With all the hype surrounding AI and speaker recognition, how can we combine the two to solve pressing social problems? No doubt, gender equality is an ongoing issue, and one way to tackle it is to measure how the opportunity to contribute in the workplace might be different for men and women. Through our explorations, we developed an iOS app that measures the relative contributions of men and women in a meeting by analyzing the time they spend speaking.

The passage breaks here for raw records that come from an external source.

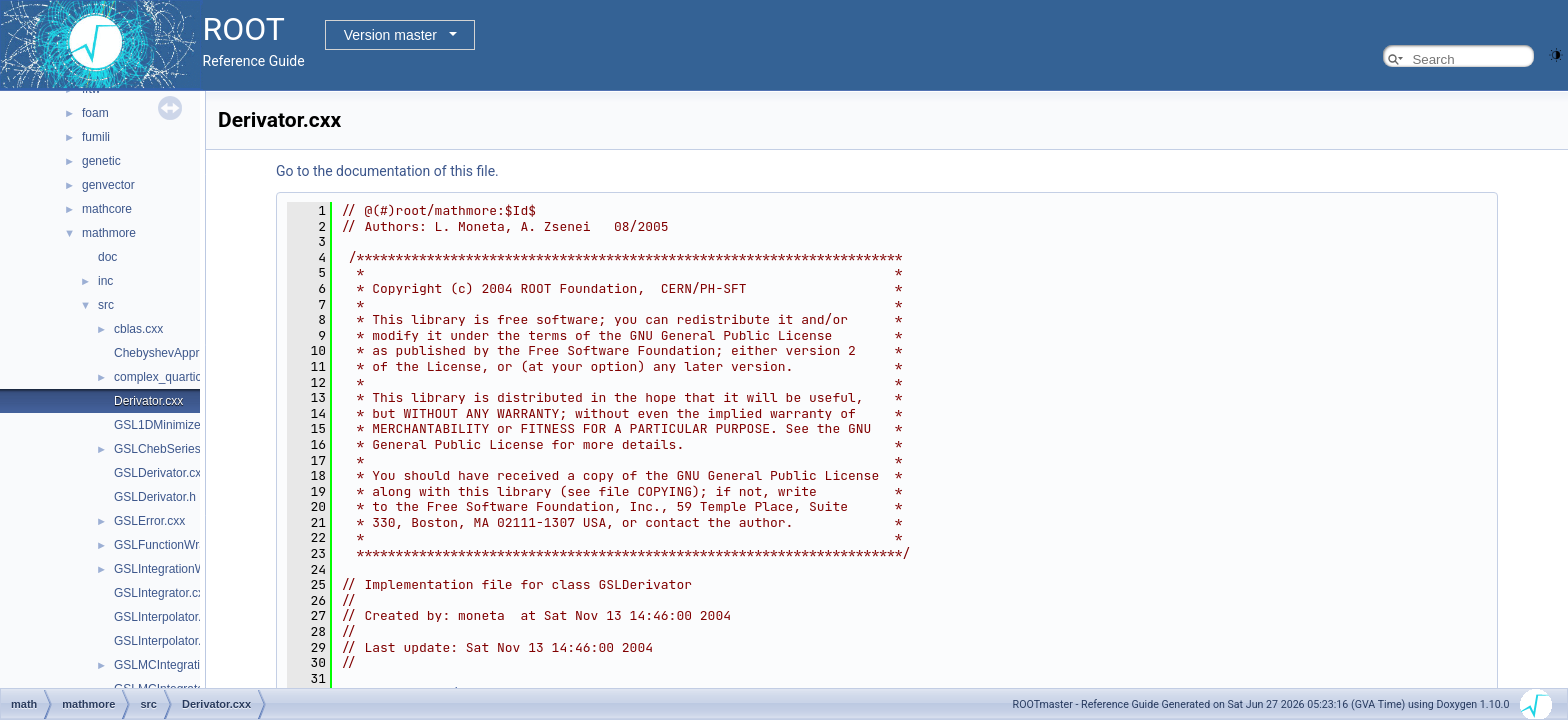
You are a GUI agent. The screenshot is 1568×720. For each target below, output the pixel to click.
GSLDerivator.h (155, 497)
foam (95, 113)
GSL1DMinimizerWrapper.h (187, 425)
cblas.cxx (138, 329)
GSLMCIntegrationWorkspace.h (198, 665)
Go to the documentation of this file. (387, 171)
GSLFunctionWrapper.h (176, 545)
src (106, 305)
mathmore (109, 233)
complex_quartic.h (162, 377)
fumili (96, 137)
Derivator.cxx (148, 401)
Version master (390, 35)
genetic (101, 161)
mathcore (107, 209)
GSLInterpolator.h (161, 641)
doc (107, 257)
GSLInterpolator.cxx (166, 617)
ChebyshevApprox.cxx (173, 353)
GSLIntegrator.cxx (162, 593)
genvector (108, 185)
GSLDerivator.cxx (160, 473)
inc (105, 281)
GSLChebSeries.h (162, 449)
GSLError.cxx (149, 521)
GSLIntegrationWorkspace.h (189, 569)
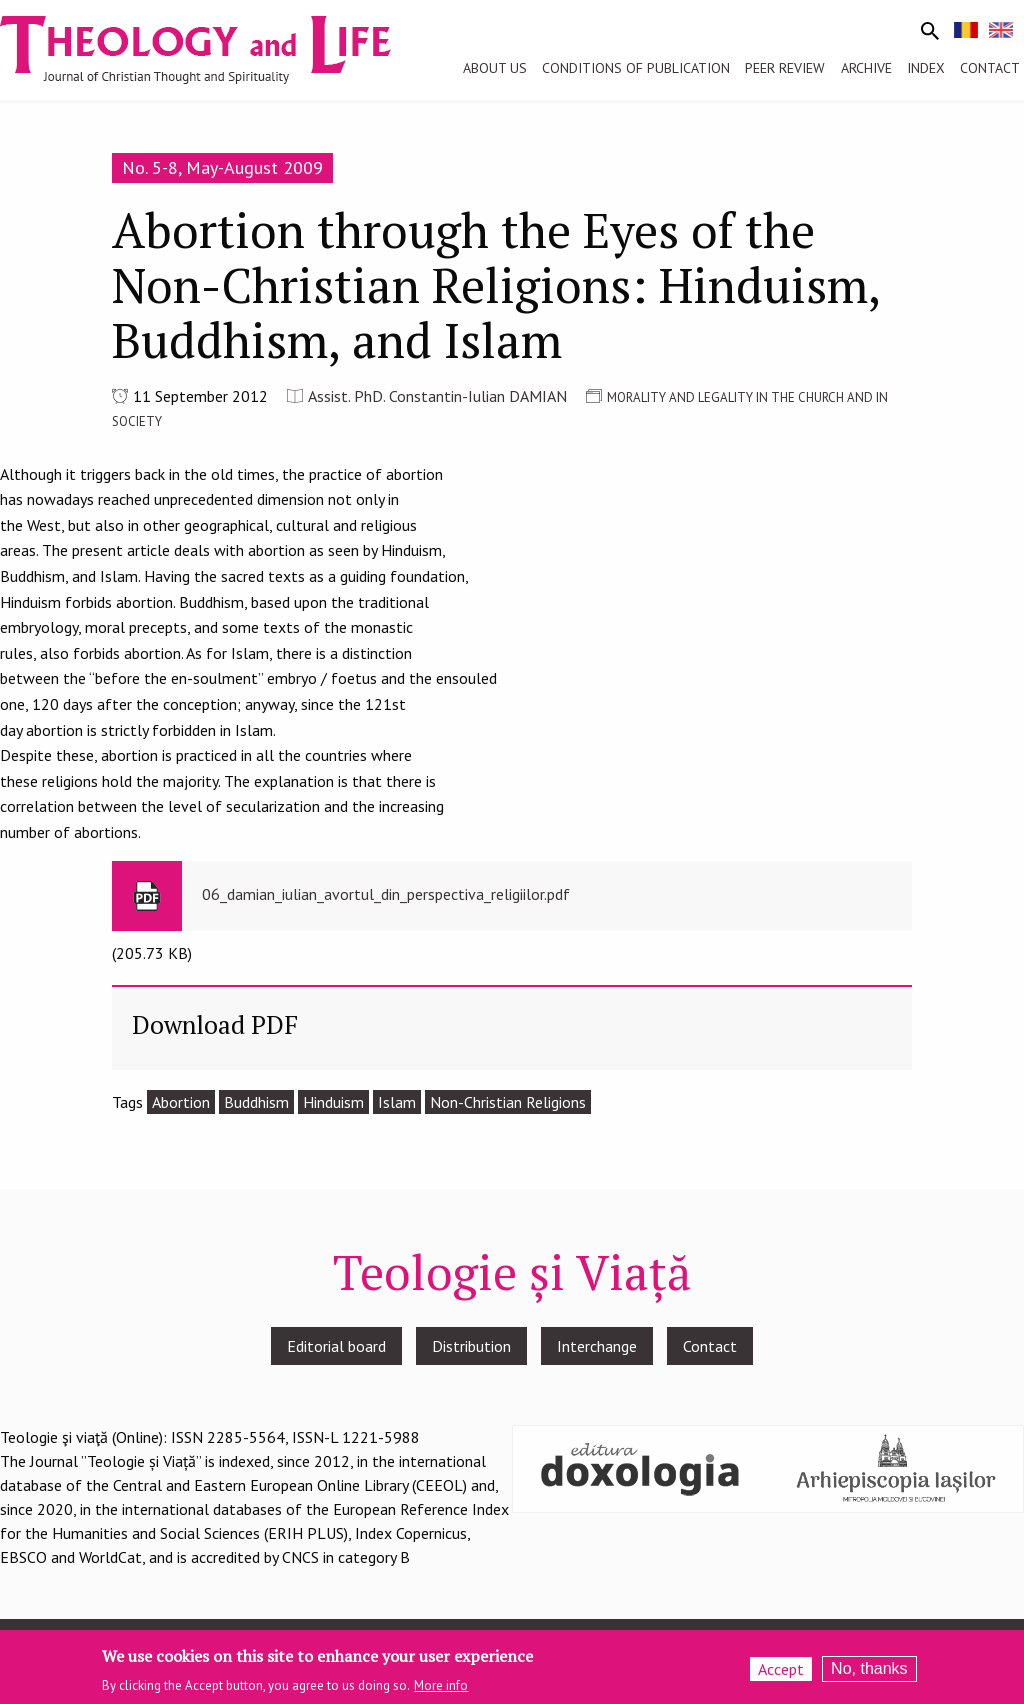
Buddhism (256, 1102)
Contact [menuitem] (990, 68)
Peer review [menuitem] (785, 68)
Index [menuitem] (926, 68)
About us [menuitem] (495, 68)
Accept (781, 1673)
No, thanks (869, 1672)
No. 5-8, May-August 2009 (222, 167)
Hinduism (333, 1102)
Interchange (597, 1346)
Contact (710, 1346)
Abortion (181, 1102)
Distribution (471, 1346)
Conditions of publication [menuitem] (636, 68)
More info (441, 1689)
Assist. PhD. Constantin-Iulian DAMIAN (437, 396)
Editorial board (336, 1346)
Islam (397, 1102)
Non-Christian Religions (508, 1102)
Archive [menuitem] (866, 68)
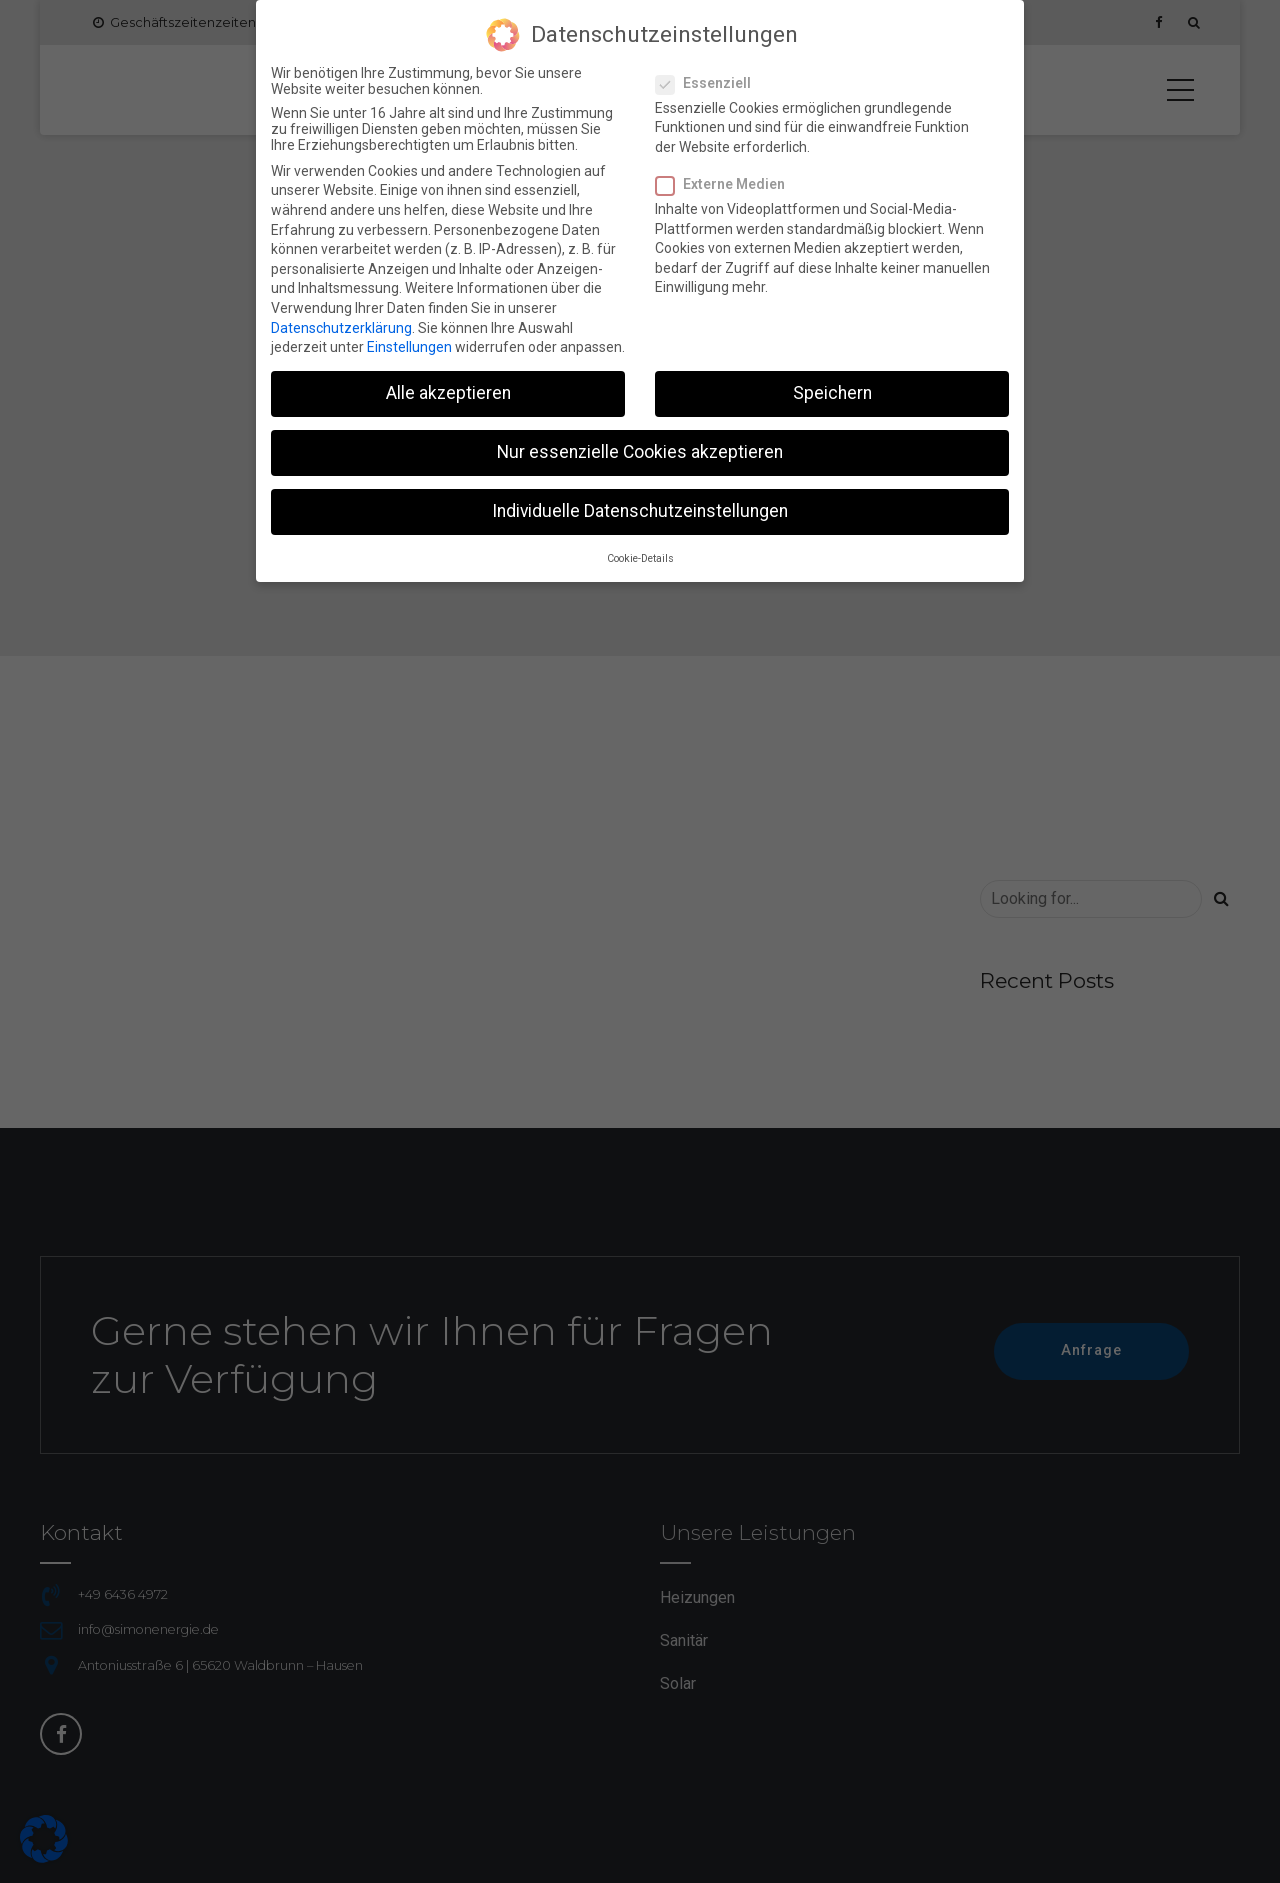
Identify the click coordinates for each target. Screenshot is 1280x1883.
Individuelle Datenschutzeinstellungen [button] (640, 502)
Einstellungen (409, 338)
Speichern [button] (832, 384)
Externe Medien (726, 174)
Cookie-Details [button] (640, 548)
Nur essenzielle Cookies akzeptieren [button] (640, 443)
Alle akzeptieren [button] (448, 384)
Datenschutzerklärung (341, 318)
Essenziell (709, 73)
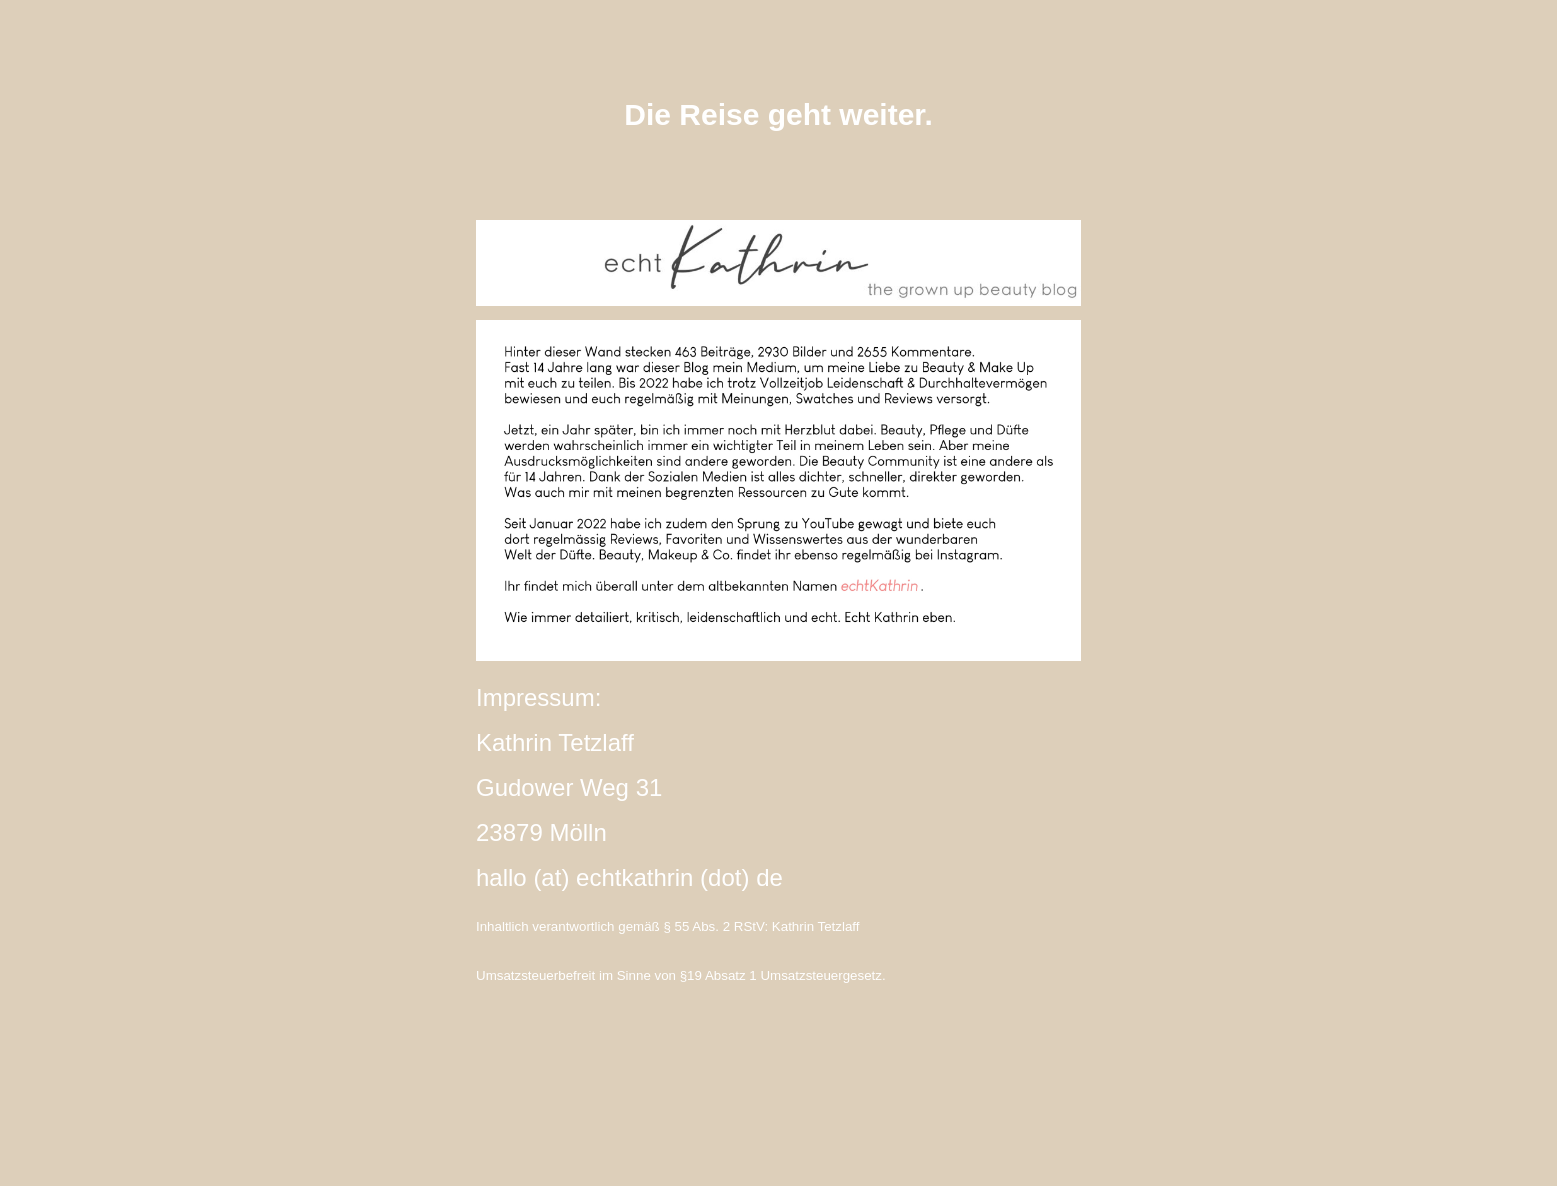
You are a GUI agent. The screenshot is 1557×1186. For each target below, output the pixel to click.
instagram (779, 1085)
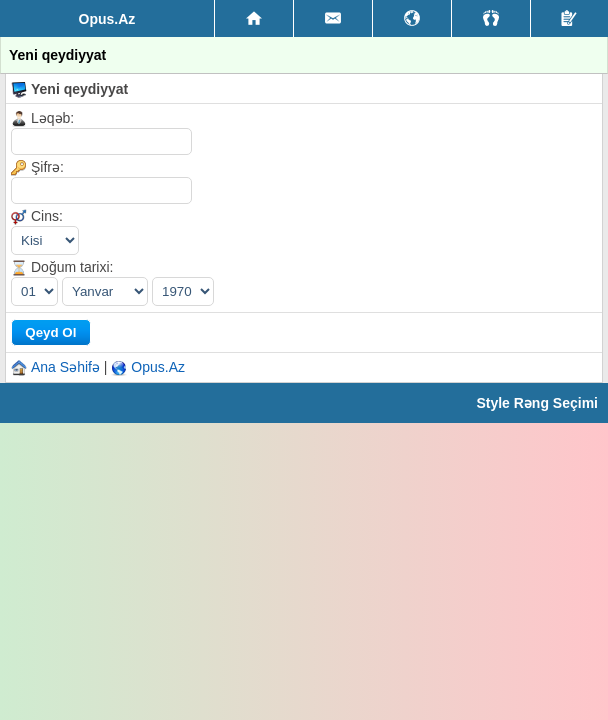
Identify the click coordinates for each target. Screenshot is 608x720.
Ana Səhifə (65, 367)
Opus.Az (158, 367)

When the meeting starts, the app uses the mic to record what’s being said and will continuously show you the equality of that meeting. When the meeting has ended and the recording stops, you’ll get a full report of the meeting.
How does it work?
At a high level, our app records and analyzes speech during a meeting, and then provides a close-to-real-time visualization of speaker contribution by gender as the meeting progresses. While recording, the app sends audio chunks to a backend for classification. Once the server receives a chunk, it segments the audio by speaker and identifies who is speaking. It then returns a JSON array of the classified segments. Based on the response data, the app can easily create visualizations to highlight speaker contribution by gender.
We created a Node.js wrapper to serve as an HTTP API the app can use to send audio and receive the analyzed JSON results. We host the backend using Google Compute Engine.
The audio analysis involves two steps. First, we use an algorithm to detect each time the speaker changes. At these transitions, we create a new segment. Second, we take all the generated segments and classify each as belonging to a speaker. We use VoiceID, a system based on LIUM Speaker Diarization, for both diarization and classification.
Speaker Recognition and Gender Classification
A Gaussian Mixture Model (GMM) is used in order to recognize the speaker in each segment. We don’t need to go through a training phase to label speakers since our application aren’t concerned with the specific individual speaking, but rather their gender.
Recording and Visualizing in iOS
AVAudioRecorder in a custom class to record 30 second long segments and post to the backend. The server response is parsed on the client using SwiftyJSON and then the total time spent talking for each gender is calculated. Every time a new calculation is done we’re calling a delegate function that our
ViewController implements and then update the visualization.
Gender classification using speech is very tricky to get right and is still a topic of active research. However, when used for applications like this it’s not important to get it 100% correct to still provide value as a service.
Though this app is certainly not going to solve gender equality in the meeting room, merely leaving it running during meetings can heighten awareness of the issue. Our aim with this project is to demonstrate how solutions to wider problems can be approached using innovative technology. Given this is is the first step of a larger experiment, we would love to see what others can build on top of this work.